Task details: Update the rows from the line containing "カートに入れる (451, 594)" through the end of the rows, both ends included, by replacing "screenshot" with "image" and changing nothing else. Leave the pictures out of your answer.

(Entries for locating text and elements)
----------------------------------------

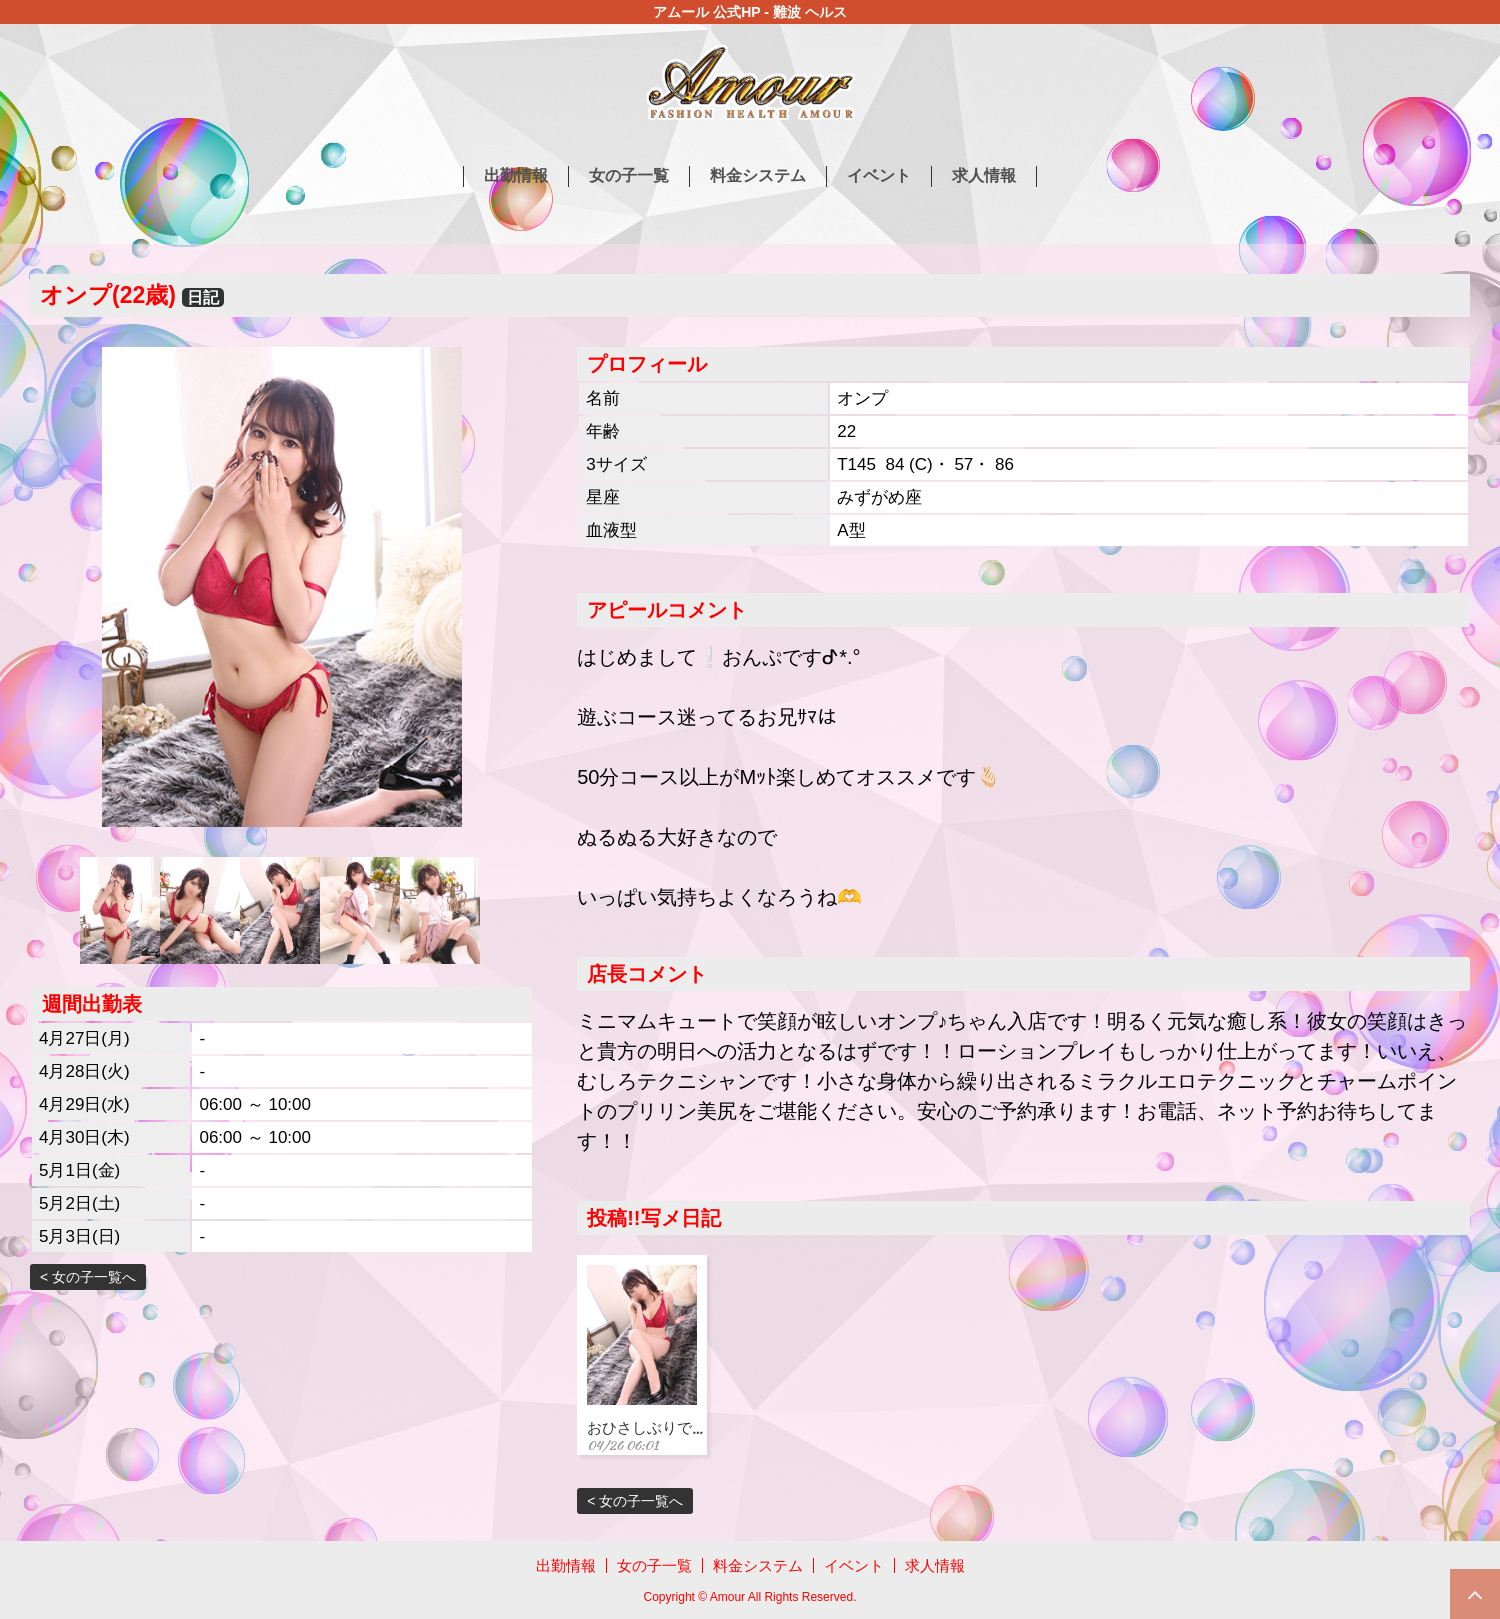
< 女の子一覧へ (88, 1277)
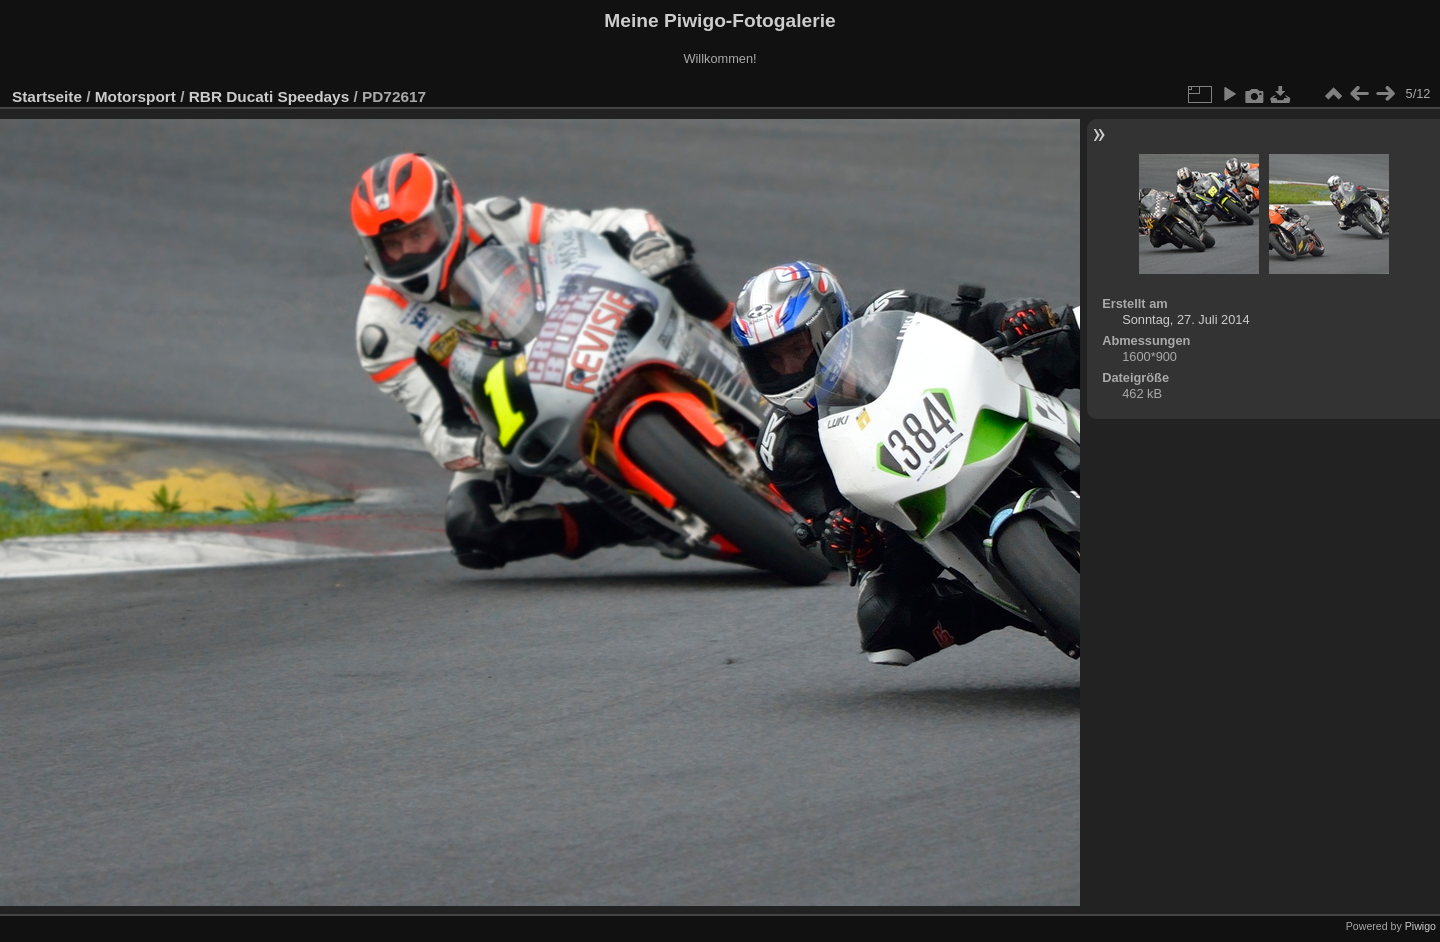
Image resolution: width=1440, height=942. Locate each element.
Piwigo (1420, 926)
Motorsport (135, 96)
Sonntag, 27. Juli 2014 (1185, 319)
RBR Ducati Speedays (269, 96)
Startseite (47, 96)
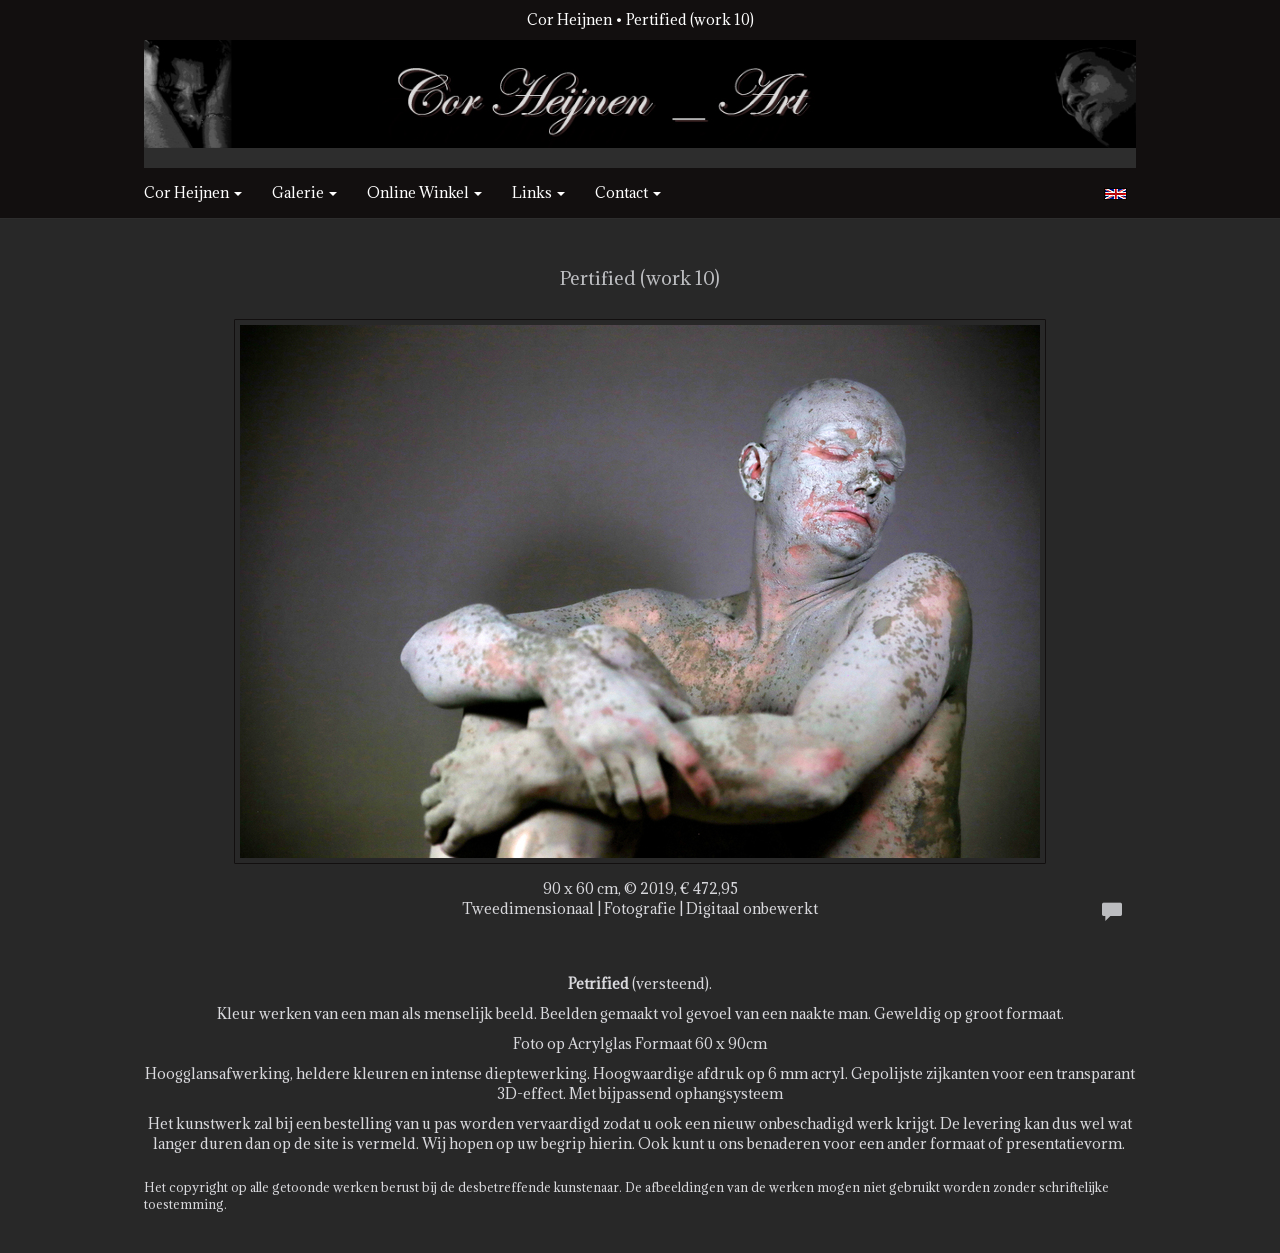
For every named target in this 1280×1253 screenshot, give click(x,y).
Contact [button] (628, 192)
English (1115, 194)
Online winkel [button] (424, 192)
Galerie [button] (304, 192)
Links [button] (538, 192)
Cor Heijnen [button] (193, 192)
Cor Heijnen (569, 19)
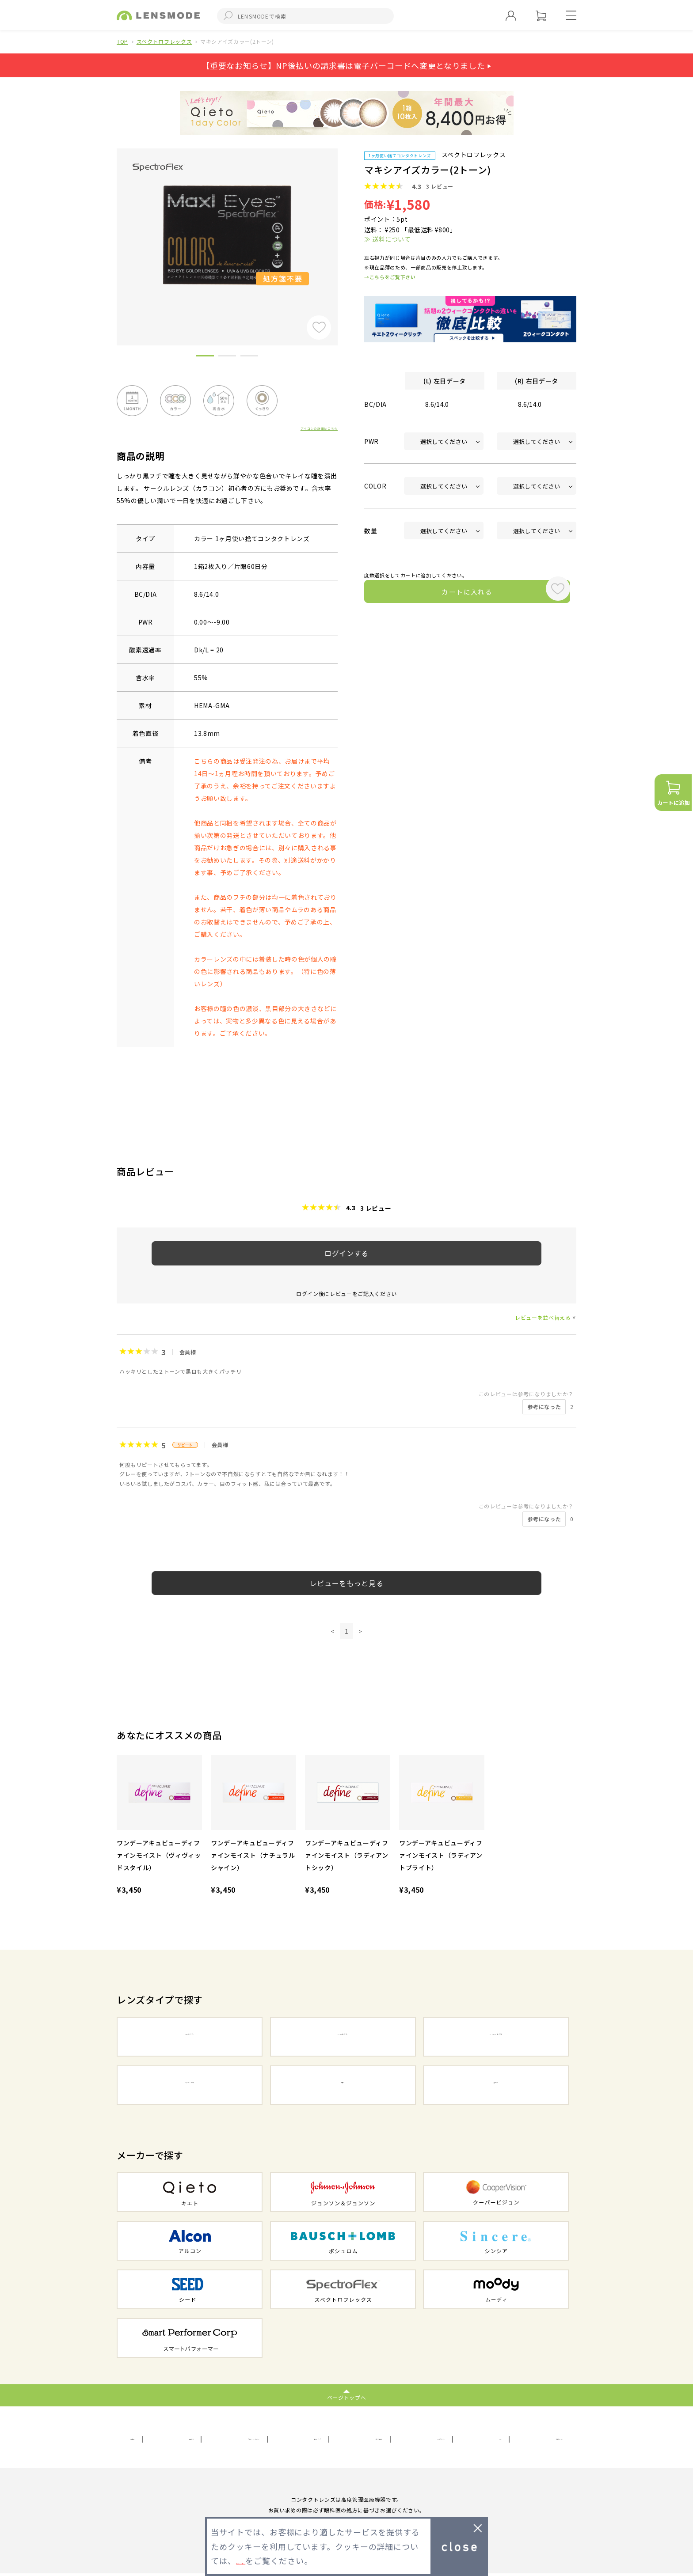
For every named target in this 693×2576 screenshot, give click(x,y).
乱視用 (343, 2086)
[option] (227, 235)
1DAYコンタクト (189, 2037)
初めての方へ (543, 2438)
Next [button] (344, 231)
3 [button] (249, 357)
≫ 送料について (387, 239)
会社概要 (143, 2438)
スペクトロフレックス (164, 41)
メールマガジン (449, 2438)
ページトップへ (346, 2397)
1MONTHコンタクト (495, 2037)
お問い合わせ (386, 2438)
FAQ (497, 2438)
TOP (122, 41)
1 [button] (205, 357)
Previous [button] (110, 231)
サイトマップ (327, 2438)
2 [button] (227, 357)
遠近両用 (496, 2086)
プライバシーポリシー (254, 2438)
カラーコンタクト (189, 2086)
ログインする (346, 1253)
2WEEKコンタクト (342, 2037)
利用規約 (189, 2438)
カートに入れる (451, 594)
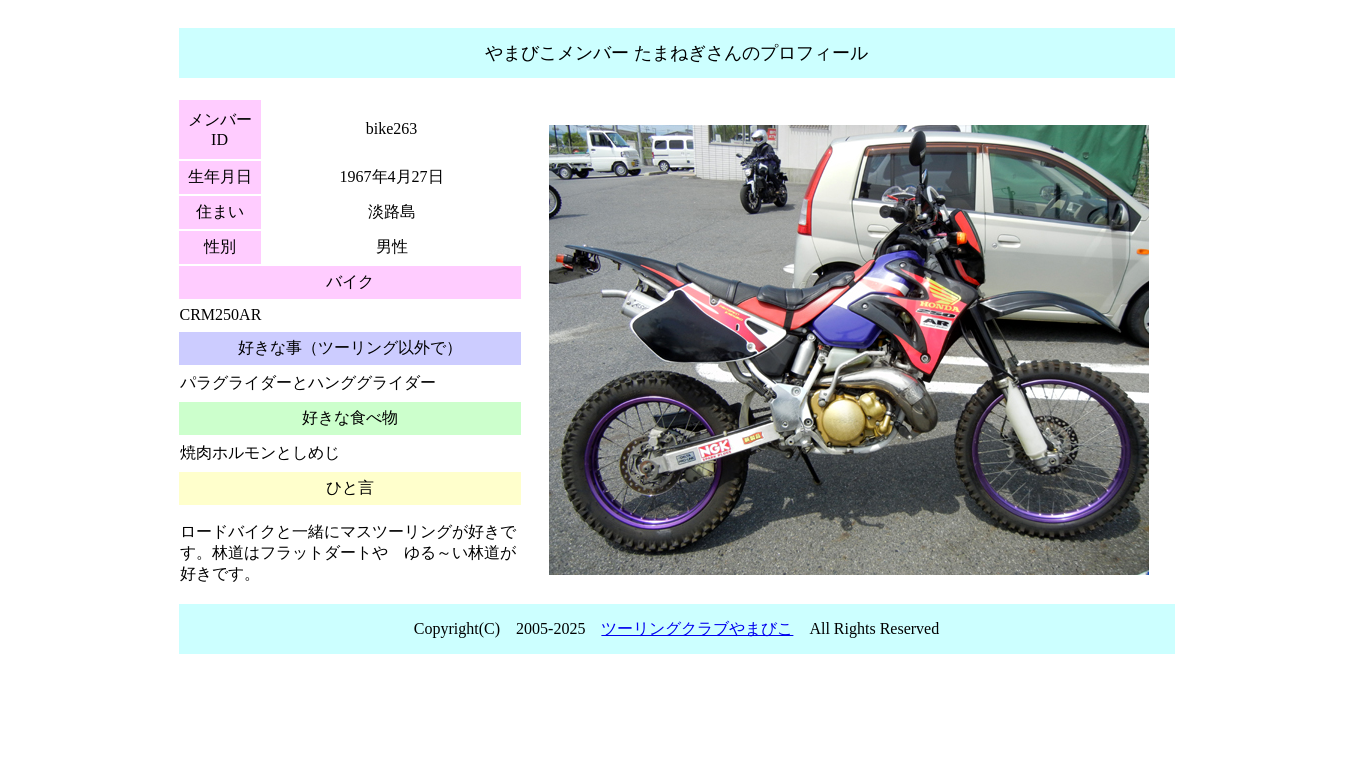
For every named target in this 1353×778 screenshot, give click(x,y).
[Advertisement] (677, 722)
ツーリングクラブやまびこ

----------------------------------------

Output of the task:
カートに入れる (451, 594)
For every named target in this 1353×778 image, give click(x,y).
[Advertisement] (677, 722)
ツーリングクラブやまびこ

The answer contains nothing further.